Born in Brandon, Manitoba on October 8, 1941, he was the first of seven children of the late WC Desmond and Mary (Carson) Pacey. Phil was predeceased by his parents and sister Patricia Bird.
He is survived by his loving wife of 49 years, Elizabeth (Young) Pacey, and siblings Mary Ann Johnson (David), Peter (Kim), Margaret (Gilles), Michael (Karen), Penelope, and many nieces and nephews.
Phil grew up in Fredericton where his father was a faculty member at UNB and his mother an accomplished artist. He graduated from Fredericton High School with the highest matriculation marks in the province then travelled to Montreal for his BSc (Honours) at McGill. Next he completed his PhD under the supervision of John Polanyi at the University of Toronto. After pursuing post doctoral studies in physical chemistry in the UK, he joined the faculty of Dalhousie University where he conducted research and taught chemistry for more than 30 years.
After Phil and Elizabeth moved to Halifax in1971 they became increasingly involved in the struggle to preserve the city's historic architecture, an activity which Phil pursued full time upon his retirement. He served as Chair of the Municipal Planning Advisory Committee. For Heritage Trust of Nova Scotia, he served as President, Chair of the HRM Committee, and was currently serving as Chair of the Buildings at Risk Committee.
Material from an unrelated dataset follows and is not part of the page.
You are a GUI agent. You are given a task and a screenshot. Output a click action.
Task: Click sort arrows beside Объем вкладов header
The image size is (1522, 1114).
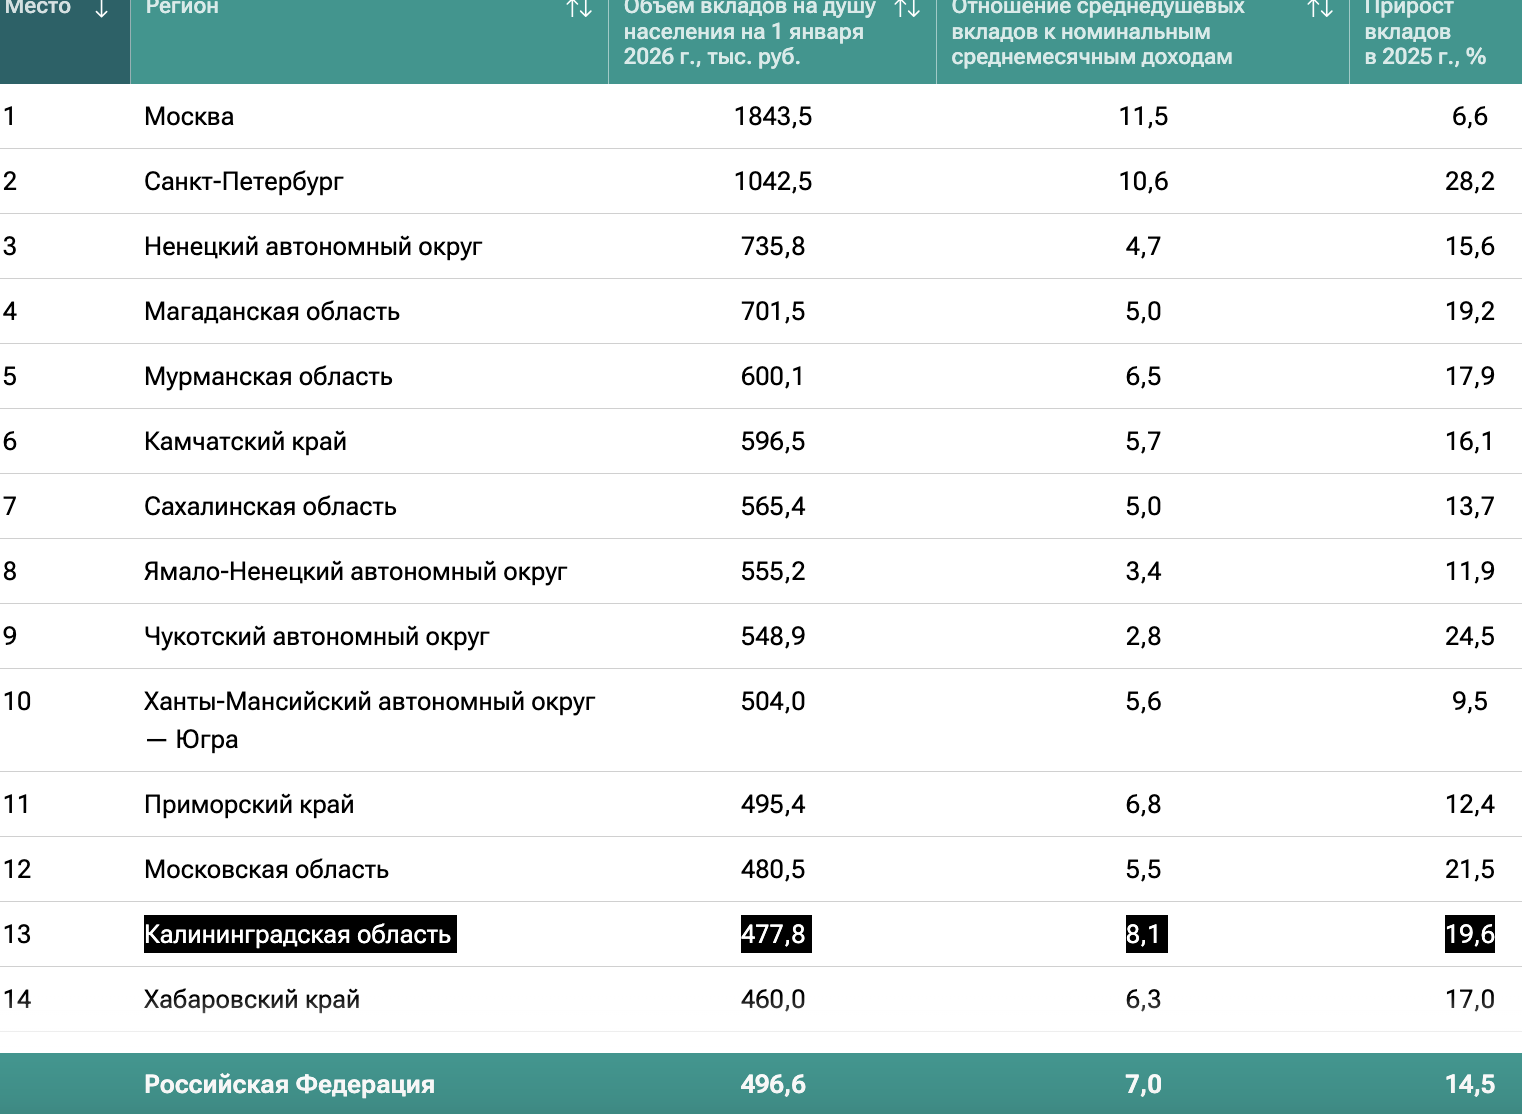click(x=907, y=9)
Phil was involved in many heritage projects and issues. He calculated the visual impact of developments in downtown Halifax. He organized the restoration of the steeple of historic Fort Massey Church which included a continent-wide search for the special matching golden-hued bricks. The bricks were discovered and transported from Nebraska. He spearheaded and coordinated the move of historic Morris House through downtown Halifax from its south end neighbourhood to its new north end location. The Georgian house, built in 1764, was especially heavy due to its brick nogging (insulation) so that its dramatic ride up steep streets and along major thoroughfares occurred slowly during two bitterly cold January nights.
Phil was highly respected for his intellect and his generous spirit. He will be remembered by the academic community as an avid researcher and a dedicated and caring teacher. He was a local leader and Canadian icon for those who were committed to preserving architectural heritage and his passion and tireless devotion to the Halifax cityscape will be sorely missed. Phil will be forever remembered by friends, family and especially his wife, Elizabeth for his humour, his honesty and his kind heart.
A funeral and committal service will be held for the family then a public reception will take place at Fort Massey Church (corner of Queen and Tobin, 5303 Tobin Street, Halifax) on November 8th from 2:30 PM - 4:30 PM (remarks at 3:00 PM).
For those who wish, sympathy may be expressed through donations to Heritage Trust of Nova Scotia.